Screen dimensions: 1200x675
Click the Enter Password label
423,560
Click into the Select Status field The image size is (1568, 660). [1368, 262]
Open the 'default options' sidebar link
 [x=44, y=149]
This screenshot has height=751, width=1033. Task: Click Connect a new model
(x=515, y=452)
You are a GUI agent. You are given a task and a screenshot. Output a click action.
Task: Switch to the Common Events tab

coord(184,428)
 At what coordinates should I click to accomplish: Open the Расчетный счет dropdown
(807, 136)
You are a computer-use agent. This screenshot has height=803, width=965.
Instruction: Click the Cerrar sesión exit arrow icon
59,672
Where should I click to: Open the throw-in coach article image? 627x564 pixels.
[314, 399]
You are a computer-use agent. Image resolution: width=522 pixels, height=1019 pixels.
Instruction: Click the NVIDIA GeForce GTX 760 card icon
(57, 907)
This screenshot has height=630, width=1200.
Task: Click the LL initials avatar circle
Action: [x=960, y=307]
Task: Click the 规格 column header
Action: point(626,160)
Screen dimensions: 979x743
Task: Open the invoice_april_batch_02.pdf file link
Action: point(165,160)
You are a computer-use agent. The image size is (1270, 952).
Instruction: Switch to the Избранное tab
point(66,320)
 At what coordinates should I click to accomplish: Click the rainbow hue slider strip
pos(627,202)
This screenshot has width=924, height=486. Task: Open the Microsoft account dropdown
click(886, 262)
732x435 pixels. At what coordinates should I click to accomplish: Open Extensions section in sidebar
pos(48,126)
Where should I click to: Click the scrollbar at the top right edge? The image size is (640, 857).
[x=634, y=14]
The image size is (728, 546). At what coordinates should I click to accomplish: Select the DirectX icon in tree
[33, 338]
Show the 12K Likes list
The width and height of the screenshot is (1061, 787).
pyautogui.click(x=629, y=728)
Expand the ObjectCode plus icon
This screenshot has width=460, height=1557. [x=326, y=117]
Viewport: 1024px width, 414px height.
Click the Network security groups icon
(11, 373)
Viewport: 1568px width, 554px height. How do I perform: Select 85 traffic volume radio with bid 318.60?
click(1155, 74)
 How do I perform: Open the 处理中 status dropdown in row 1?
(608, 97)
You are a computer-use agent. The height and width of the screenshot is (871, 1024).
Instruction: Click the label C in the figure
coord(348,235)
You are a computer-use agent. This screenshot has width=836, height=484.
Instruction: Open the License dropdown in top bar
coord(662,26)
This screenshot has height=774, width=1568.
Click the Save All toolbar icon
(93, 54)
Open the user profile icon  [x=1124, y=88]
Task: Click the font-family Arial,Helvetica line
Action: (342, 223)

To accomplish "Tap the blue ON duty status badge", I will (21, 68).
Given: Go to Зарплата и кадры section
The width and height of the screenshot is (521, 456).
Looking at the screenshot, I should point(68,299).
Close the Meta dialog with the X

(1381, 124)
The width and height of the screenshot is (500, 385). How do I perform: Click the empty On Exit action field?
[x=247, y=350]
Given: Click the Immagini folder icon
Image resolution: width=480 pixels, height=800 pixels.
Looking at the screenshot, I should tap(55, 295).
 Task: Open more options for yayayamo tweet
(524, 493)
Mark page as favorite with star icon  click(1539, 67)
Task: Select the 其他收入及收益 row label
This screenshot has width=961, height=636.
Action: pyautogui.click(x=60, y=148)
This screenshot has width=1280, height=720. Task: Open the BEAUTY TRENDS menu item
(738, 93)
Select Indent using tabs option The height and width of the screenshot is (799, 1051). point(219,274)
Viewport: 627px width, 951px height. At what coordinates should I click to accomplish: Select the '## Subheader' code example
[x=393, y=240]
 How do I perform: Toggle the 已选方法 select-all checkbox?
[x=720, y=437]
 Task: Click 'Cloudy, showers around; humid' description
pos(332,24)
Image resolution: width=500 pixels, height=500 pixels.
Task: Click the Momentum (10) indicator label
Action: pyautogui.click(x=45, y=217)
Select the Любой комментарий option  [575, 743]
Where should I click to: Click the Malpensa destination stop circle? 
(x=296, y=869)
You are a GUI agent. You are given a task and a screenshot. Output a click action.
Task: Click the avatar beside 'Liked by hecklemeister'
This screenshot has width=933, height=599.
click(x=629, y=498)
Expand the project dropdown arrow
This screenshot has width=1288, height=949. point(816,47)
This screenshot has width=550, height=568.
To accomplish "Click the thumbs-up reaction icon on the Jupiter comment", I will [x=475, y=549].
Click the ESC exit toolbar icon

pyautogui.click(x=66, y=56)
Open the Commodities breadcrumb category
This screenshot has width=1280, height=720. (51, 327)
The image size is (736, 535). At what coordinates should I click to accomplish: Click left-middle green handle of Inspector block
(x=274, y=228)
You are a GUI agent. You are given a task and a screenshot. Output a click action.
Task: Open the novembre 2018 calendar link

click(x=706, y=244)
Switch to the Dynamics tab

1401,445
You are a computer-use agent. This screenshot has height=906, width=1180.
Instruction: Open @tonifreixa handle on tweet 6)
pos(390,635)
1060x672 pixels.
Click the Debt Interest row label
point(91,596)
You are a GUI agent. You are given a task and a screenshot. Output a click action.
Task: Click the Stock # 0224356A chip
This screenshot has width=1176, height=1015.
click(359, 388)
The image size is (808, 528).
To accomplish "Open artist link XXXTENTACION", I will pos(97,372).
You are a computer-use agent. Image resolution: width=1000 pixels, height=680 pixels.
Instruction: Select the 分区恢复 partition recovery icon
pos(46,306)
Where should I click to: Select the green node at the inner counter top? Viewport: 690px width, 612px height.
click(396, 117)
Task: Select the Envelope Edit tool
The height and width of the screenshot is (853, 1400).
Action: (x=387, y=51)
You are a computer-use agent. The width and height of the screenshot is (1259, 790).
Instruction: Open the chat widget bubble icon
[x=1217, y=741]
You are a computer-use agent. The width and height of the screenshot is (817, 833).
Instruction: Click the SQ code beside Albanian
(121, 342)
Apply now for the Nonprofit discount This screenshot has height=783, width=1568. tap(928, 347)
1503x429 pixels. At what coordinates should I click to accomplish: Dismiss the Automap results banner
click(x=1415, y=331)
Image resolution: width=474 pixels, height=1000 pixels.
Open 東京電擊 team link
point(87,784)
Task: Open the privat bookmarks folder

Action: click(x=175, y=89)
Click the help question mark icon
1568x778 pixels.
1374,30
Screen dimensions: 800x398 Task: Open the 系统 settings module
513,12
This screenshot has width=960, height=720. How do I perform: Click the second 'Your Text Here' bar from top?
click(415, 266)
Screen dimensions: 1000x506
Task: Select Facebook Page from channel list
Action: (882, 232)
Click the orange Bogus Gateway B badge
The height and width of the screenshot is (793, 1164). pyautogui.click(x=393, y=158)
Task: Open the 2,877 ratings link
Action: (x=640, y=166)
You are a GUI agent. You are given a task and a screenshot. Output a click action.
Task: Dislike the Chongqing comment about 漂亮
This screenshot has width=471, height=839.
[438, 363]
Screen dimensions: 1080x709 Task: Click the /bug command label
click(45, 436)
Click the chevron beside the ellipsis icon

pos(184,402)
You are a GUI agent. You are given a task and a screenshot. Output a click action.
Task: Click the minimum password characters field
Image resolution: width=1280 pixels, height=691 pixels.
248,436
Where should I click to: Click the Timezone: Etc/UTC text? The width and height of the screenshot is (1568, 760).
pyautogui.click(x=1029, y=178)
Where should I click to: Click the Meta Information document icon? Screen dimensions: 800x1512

┄┄┄┄┄┄┄┄┄┄

→ **WORK TO BE COMPLETED**:
Exactly as written, please reproduce the lines from the first line of the data to the line containing "You are a computer-use agent. The image", inclusive, and nothing else.

→ **EXERCISE OUTPUT**:
Screen dimensions: 1200x675
Click the Enter Password label
423,560
Click into the Select Status field The image size is (1568, 660). [1368, 262]
Open the 'default options' sidebar link
 [x=44, y=149]
This screenshot has height=751, width=1033. Task: Click Connect a new model
(x=515, y=452)
You are a GUI agent. You are given a task and a screenshot. Output a click action.
Task: Switch to the Common Events tab

coord(184,428)
 At what coordinates should I click to accomplish: Open the Расчетный счет dropdown
(807, 136)
You are a computer-use agent. This screenshot has height=803, width=965.
Instruction: Click the Cerrar sesión exit arrow icon
59,672
Where should I click to: Open the throw-in coach article image? 627x564 pixels.
[314, 399]
You are a computer-use agent. Image resolution: width=522 pixels, height=1019 pixels.
Instruction: Click the NVIDIA GeForce GTX 760 card icon
(57, 907)
This screenshot has height=630, width=1200.
Task: Click the LL initials avatar circle
Action: [x=960, y=307]
Task: Click the 规格 column header
Action: point(626,160)
Screen dimensions: 979x743
Task: Open the invoice_april_batch_02.pdf file link
Action: point(165,160)
You are a computer-use agent. The image size is (1270, 952).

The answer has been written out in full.